- Passage shown -
*-*-*

A Journey to St. Ninian’s

End of path

A view from St. Ninian's Isle. (Credit: Emilie Knudsen)

By: Emilie Knudsen

When I arrive in Shetland at the end of June, I discover that there are only a few hours of grey-dark twilight to bookend the day. True night doesn’t exist here. At 2 a.m., I can look out of my cabin window to see the shadows of trees and the slim shore of the fjord. During the day, the weather is cool and constantly laced with fog, which the slapping wind cannot lever from the ground. So, I closet myself in my little cabin, but I soon learn that you can chase the sun here in Shetland, that even though there might be clouds at the heart of the island, it doesn’t mean there isn’t somewhere a beach bathing in sunlight.

On my last night in Shetland, I follow the flight paths of puffins as they sail wind currents on Sumburgh’s cliffsides until the clouds grow thick and my glasses are covered in a relentless film of rain. During my drive back, the clouds break apart along the west coast and I follow that square of sunshine to the small village of Bigton, where I discover St. Ninian’s Island. My day had been weather-beaten and grey, but here in front of me, awash in sun, is a deep green isle connected to Shetland’s mainland via a golden tombolo, a narrow shelf of sand that bows across the Atlantic to the island. Access to St. Ninian’s fluctuates seasonally — in winter the arcing beach is often tumbled over by high tides. Walking over the tombolo is like walking across a tamer version of Moses’ parting of the Red Sea. On both sides of me, there is the cold wrath of gods.

St. Ninian’s is divested of human habitation. Not much remains of its 12th-century chapel nor of its last inhabitants, whose exodus occurred as the world eked into the 19th century. All that can be found here today are a few herds of locally owned sheep and an immense number of rabbits. I walk among their warrens, move around their hawk-vandalized corpses, and accidentally step into their hide-y holes. As I move across the island, the landscape moves with me — out of the corners of my eyes I can see stringy brown bodies diving for cover, the scrub twitching at their passing.

Though the center of the island belongs to the rabbits, the cliffs belong to the herds. I go from stepping in rabbit scat to that of sheep as I follow the little paths they’ve made to circumnavigate the island. If it is a path safe for the sheep, it is safe for me too, I tell myself as I creep along the cliff edge so I can look back upon Ninian’s tombolo. Eventually, I find an ewe and two lambs to follow with my camera who are not too wary of me. The lambs gambol together under the watchful gaze of their mother, whose face contains all the structural beauty of a mashed brick. The lambs are fragile in comparison, having never weathered a winter on this barren island thrust into the Atlantic.

The narrow clifftop

The narrow clifftop sheep path. (Credit: Emilie Knudsen)

I come to a divergence in the sheep path — one way follows along the main cliff-line of the island, the other bisects a narrow gap of grass. To cross it, I would have to not look down, as I fear heights. I already know my body’s instinctual reaction: shaking legs, fluttering heart, shallow breaths. And the gap is only two feet wide. On either side is a drop off to sharp rocks jutting from turbulent waves. I wonder if I should risk it. No one knows I’m out here. If I were to slip and fall, if I were to misplace one step, or trip over the toes of my heavy boots, I would be done for. I tell myself that I need to work on my self-assurance, that I need to trust this body I’ve been given to perform this simple task, that I simply cannot continue gently walking through the world, but must learn to bravely forge my own path. So what if that brave path is one that I coincidentally share with sheep? And so I leap forward, practically running as I cross the gap.

*-*-*

- Exercise 1 -
Render every line of the listing as a Markdown table with the columns "Row" and "Line," numbering the rows and skipping blank lines. Omit the picture from the table.
The essay above and the listing that comes next are unrelated material.

- Input rows -
*-*-*

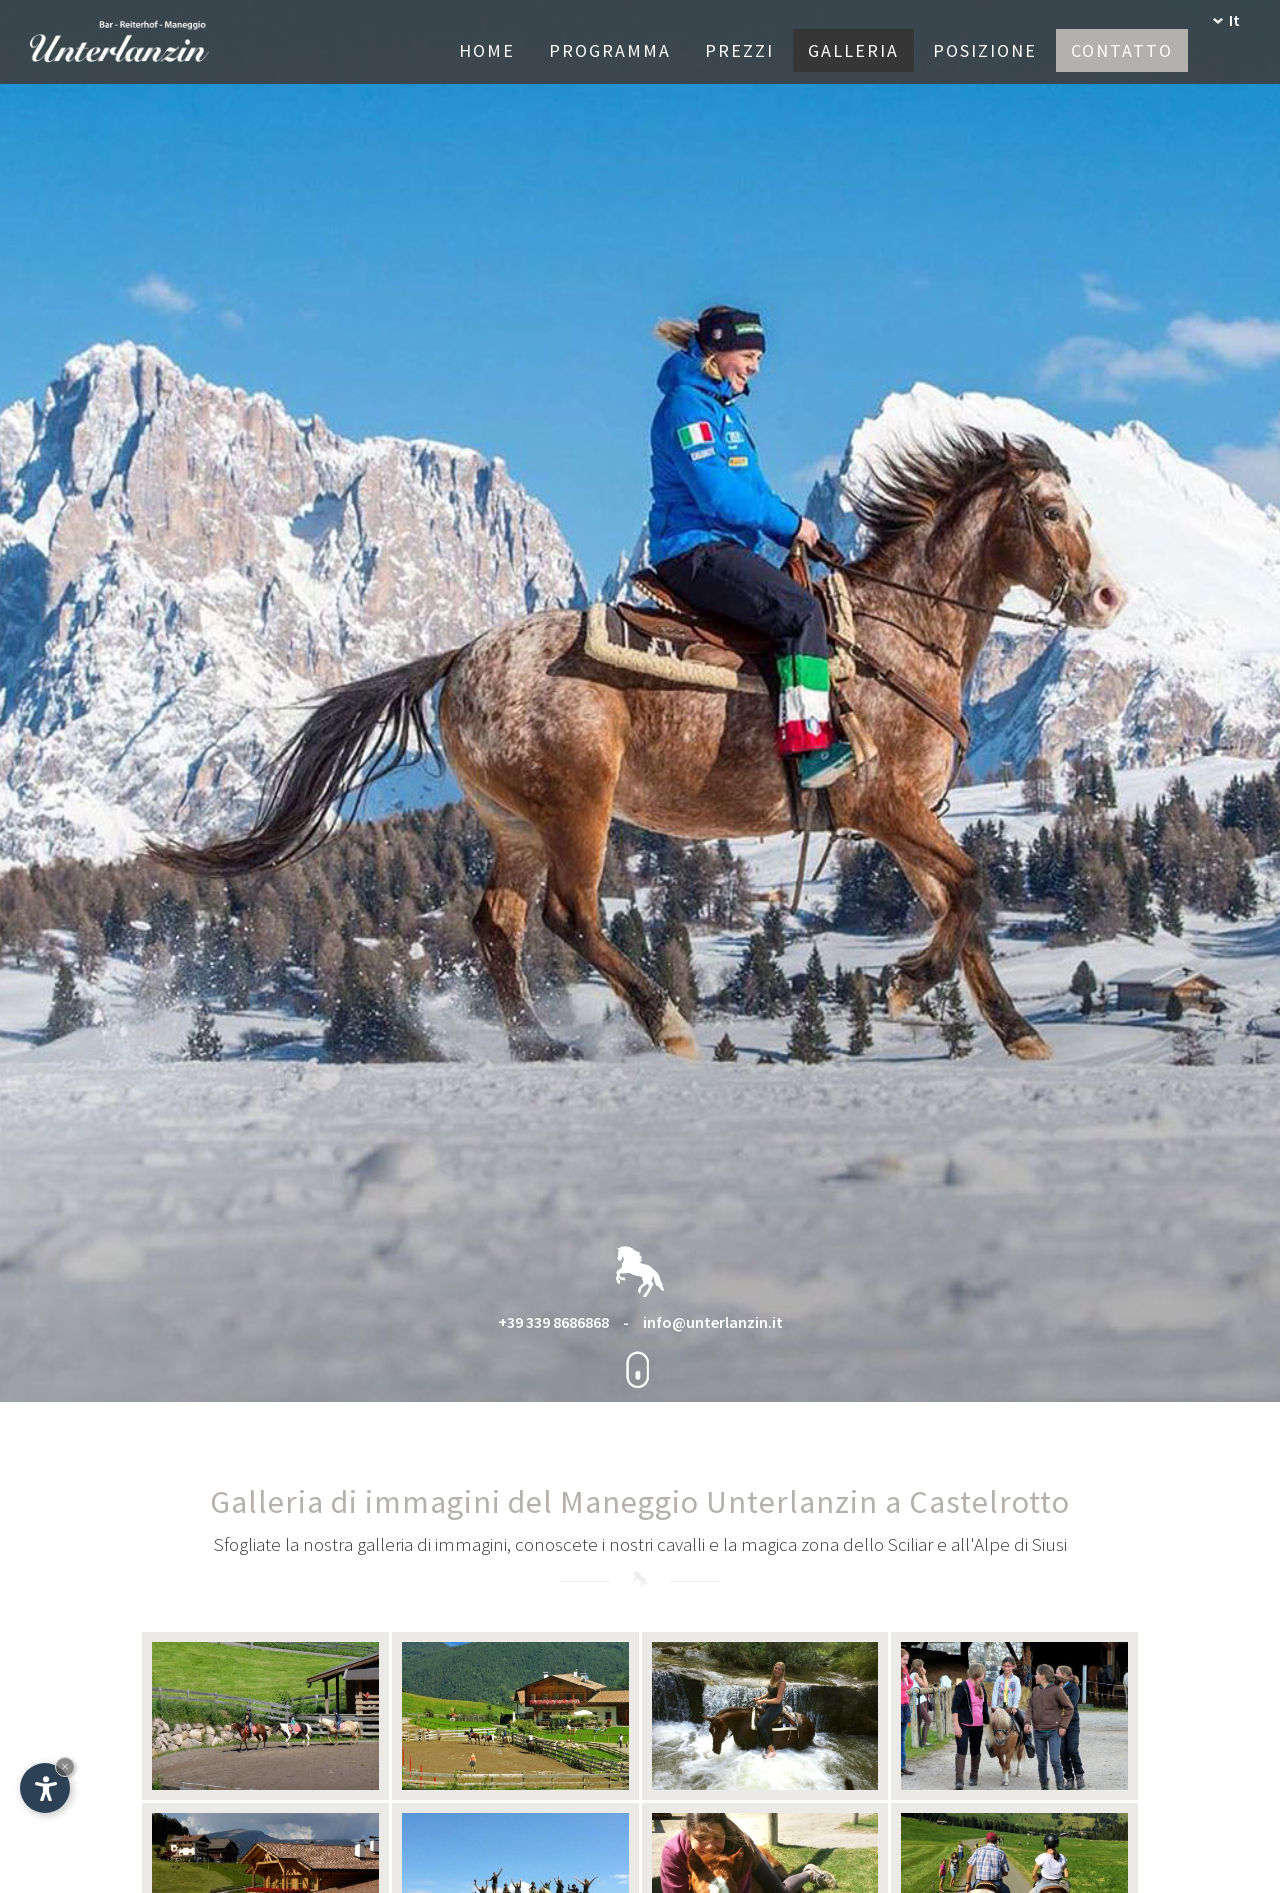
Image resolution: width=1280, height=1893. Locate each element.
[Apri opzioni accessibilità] (45, 1788)
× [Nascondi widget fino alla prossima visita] (65, 1766)
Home (487, 50)
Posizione (985, 50)
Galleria (853, 50)
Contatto (1122, 50)
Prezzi (739, 50)
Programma (610, 50)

*-*-*

- Exercise 2 -
Carry the essay about the walk on St. Ninian's Isle forward, beginning after its final sentence.

- Expected answer 1 -
| Row | Line |
|---|---|
| 1 | Image resolution: width=1280, height=1893. Locate each element. |
| 2 | [Apri opzioni accessibilità] (45, 1788) |
| 3 | × [Nascondi widget fino alla prossima visita] (65, 1766) |
| 4 | Home (487, 50) |
| 5 | Posizione (985, 50) |
| 6 | Galleria (853, 50) |
| 7 | Contatto (1122, 50) |
| 8 | Prezzi (739, 50) |
| 9 | Programma (610, 50) |

- Expected answer 2 -
Relief floods me as I make it the few steps to the other side where the earth widens. But the grass is long and thick here, presumably less grazed upon by sheep. The cant of the clifftop is steeper than I thought. The ground seems to point downwards and I think about sinking to my knees. Would that be safer? Navigating the world on all fours like the sheep? But I came here to stand tall, breathe deep, and take pictures. I will leave in a moment, I tell myself. So, I fumble out my phone, too afraid to risk dropping the lens of my Nikon, and I snap some photos of the cliffs.

Looking through the screen of my phone at the dizzying landscape is what sets on the nausea.

I suddenly reel, taking a few involuntary steps back towards the slip-slide into the sea. I drop my phone to my pocket and squint my eyes, trying to kneecap my fear by decreasing the amount of terror-tinged information my brain is receiving. What is left is this: me staring downwards over the steep slope that is trying to claim me and into the waters below. A seal is there, head out of the water, nostrils flaring, eyes fixed directly onto me. Though the seal bobs in the waves, she is the only thing held still in my reeling world. Her gaze centers me, stays my body from making an ungainly tumble into oblivion.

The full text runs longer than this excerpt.